▽

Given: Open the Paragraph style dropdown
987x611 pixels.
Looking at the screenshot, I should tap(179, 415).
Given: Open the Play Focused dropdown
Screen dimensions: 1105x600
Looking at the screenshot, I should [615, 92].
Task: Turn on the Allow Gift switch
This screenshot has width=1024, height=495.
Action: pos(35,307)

△
▽

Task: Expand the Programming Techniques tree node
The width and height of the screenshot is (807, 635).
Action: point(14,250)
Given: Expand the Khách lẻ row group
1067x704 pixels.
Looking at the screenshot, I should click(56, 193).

△
▽

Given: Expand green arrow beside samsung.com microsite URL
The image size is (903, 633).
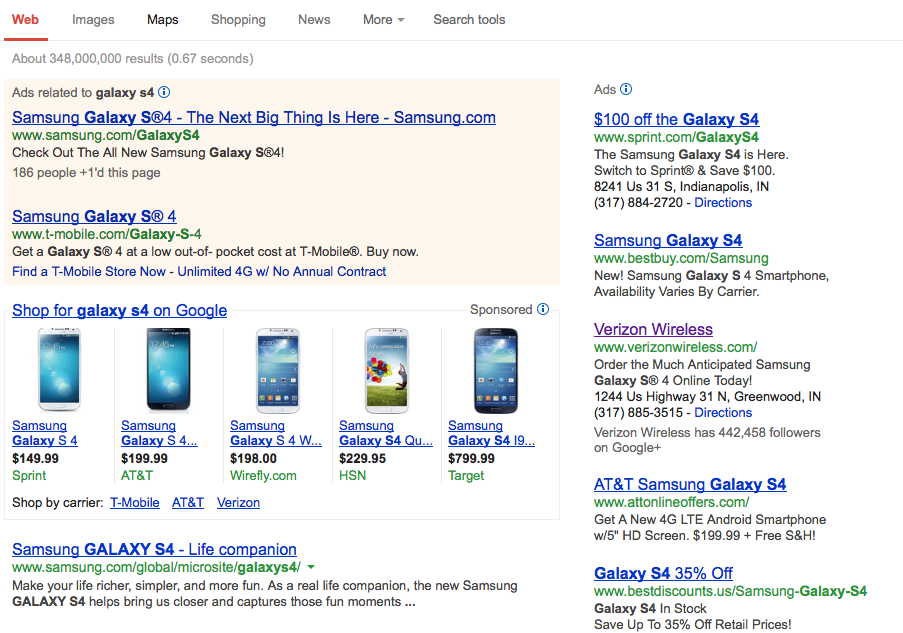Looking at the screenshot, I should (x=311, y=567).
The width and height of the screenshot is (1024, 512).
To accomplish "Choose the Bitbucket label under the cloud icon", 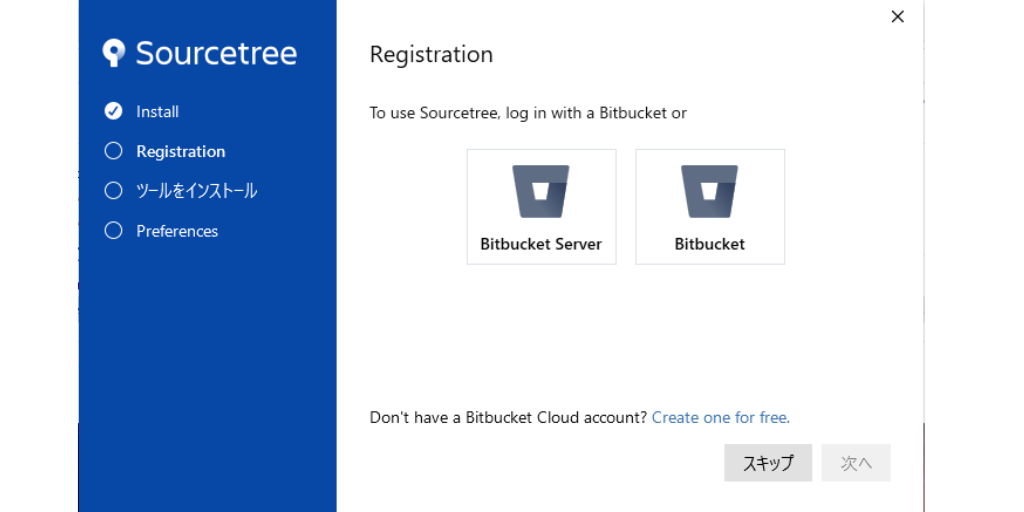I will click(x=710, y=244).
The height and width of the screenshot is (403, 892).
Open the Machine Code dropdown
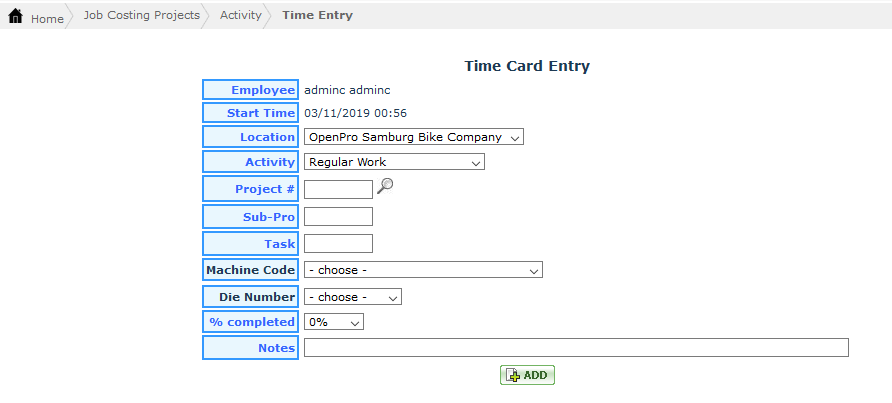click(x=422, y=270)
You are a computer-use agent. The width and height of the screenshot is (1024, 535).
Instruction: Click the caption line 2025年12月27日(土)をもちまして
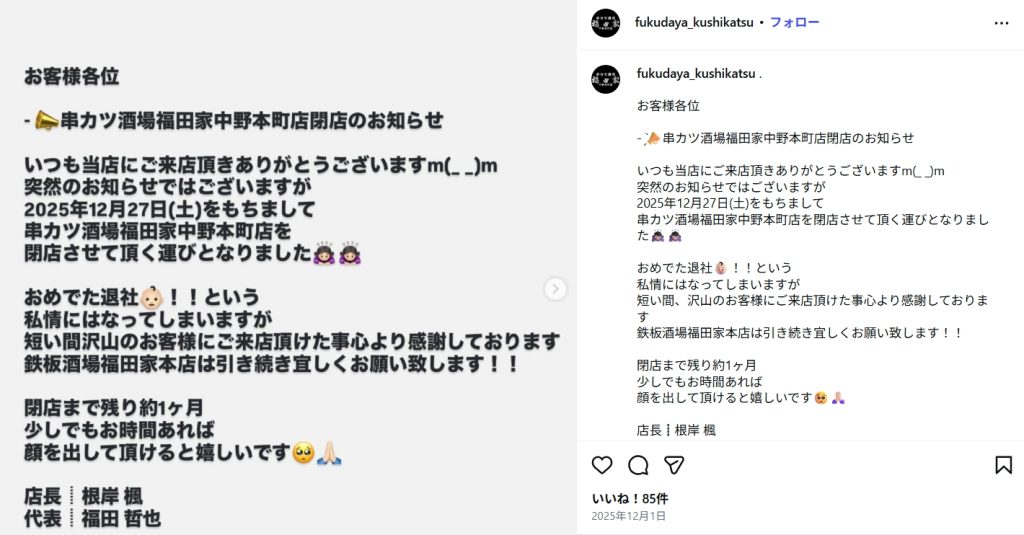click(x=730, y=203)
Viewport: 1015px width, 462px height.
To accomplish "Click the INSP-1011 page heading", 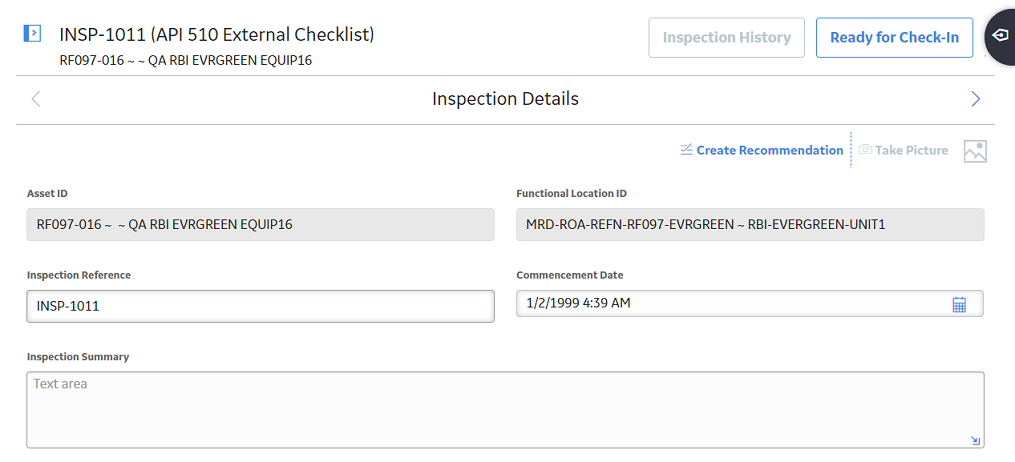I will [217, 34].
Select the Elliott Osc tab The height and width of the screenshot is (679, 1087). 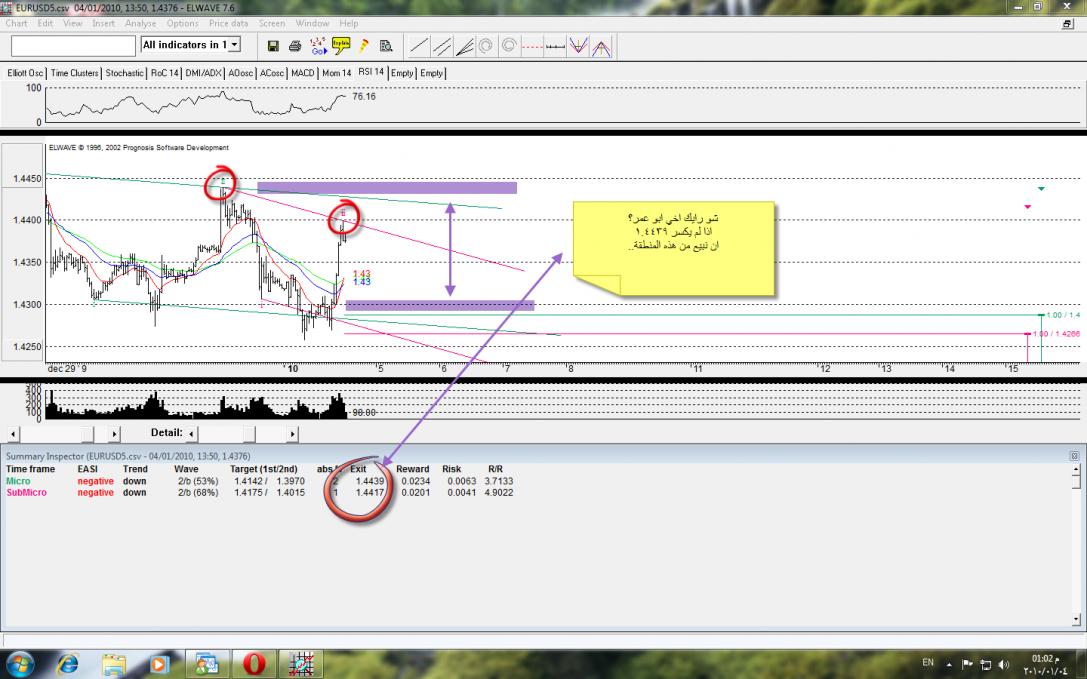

△

Look through the entries above and report each line where the string "Expand" occurs.

Task: Expand the Programming Techniques tree node
Given: Expand the Khách lẻ row group
Given: Expand green arrow beside samsung.com microsite URL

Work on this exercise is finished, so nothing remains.